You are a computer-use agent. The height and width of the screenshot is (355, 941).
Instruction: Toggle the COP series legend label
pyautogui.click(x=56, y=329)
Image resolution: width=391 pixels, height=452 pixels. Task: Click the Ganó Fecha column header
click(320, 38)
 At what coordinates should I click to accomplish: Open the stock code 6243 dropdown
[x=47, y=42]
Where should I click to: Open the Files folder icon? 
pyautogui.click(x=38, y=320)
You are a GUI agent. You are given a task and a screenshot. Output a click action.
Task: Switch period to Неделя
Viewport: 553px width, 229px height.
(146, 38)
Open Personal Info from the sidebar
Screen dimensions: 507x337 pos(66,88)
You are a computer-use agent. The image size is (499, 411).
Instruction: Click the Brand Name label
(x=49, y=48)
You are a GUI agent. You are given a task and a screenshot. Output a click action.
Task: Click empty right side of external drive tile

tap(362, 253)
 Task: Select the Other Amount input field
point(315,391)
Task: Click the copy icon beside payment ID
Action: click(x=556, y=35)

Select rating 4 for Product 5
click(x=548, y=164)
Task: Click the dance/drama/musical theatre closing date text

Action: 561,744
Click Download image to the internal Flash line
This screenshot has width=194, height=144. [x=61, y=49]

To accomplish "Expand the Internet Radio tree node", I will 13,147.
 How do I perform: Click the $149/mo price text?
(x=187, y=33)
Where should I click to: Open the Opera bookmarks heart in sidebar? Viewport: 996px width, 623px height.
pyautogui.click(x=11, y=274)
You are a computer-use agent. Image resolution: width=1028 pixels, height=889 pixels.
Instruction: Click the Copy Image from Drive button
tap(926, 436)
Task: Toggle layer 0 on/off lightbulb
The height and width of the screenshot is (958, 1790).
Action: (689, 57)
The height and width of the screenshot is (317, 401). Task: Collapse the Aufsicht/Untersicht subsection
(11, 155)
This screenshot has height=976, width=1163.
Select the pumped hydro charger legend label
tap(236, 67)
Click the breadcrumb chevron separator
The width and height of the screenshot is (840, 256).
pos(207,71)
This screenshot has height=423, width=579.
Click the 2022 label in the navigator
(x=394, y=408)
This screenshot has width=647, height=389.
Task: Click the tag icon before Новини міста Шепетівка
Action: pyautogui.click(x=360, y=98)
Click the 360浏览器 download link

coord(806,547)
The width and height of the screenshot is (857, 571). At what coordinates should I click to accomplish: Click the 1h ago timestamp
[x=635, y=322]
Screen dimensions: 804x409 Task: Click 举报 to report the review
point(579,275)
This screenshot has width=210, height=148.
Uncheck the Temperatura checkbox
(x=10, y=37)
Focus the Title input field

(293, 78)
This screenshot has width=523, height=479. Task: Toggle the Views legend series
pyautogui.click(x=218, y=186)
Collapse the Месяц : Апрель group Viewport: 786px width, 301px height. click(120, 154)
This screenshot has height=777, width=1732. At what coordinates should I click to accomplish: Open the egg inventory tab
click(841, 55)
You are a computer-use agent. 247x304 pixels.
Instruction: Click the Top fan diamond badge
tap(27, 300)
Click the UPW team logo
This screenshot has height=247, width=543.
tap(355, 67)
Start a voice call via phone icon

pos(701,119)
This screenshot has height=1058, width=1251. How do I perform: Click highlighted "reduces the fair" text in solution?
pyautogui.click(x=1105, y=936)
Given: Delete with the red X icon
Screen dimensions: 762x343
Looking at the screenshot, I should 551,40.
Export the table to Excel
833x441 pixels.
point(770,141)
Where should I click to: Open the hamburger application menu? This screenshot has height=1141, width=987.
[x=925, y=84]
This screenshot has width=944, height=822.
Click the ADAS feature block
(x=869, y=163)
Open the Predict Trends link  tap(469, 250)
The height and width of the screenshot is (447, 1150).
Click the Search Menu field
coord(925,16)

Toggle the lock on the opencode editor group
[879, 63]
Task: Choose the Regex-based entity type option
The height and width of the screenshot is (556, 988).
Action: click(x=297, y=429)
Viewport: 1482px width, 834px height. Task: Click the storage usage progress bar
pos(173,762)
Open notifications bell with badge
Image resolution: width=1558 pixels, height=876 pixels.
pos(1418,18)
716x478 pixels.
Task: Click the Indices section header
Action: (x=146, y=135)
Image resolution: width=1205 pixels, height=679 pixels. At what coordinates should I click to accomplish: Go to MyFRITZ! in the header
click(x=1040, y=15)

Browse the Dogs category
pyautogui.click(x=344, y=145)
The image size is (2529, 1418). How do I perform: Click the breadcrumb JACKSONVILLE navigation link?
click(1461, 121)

________________

_Assignment_. In the listing above, find the line with "Viewport: 1482px width, 834px", then copy it and every later line exactly, through the last line, and nothing else.

_Response to the exercise_.
Viewport: 1482px width, 834px height. Task: Click the storage usage progress bar
pos(173,762)
Open notifications bell with badge
Image resolution: width=1558 pixels, height=876 pixels.
pos(1418,18)
716x478 pixels.
Task: Click the Indices section header
Action: (x=146, y=135)
Image resolution: width=1205 pixels, height=679 pixels. At what coordinates should I click to accomplish: Go to MyFRITZ! in the header
click(x=1040, y=15)

Browse the Dogs category
pyautogui.click(x=344, y=145)
The image size is (2529, 1418). How do I perform: Click the breadcrumb JACKSONVILLE navigation link?
click(1461, 121)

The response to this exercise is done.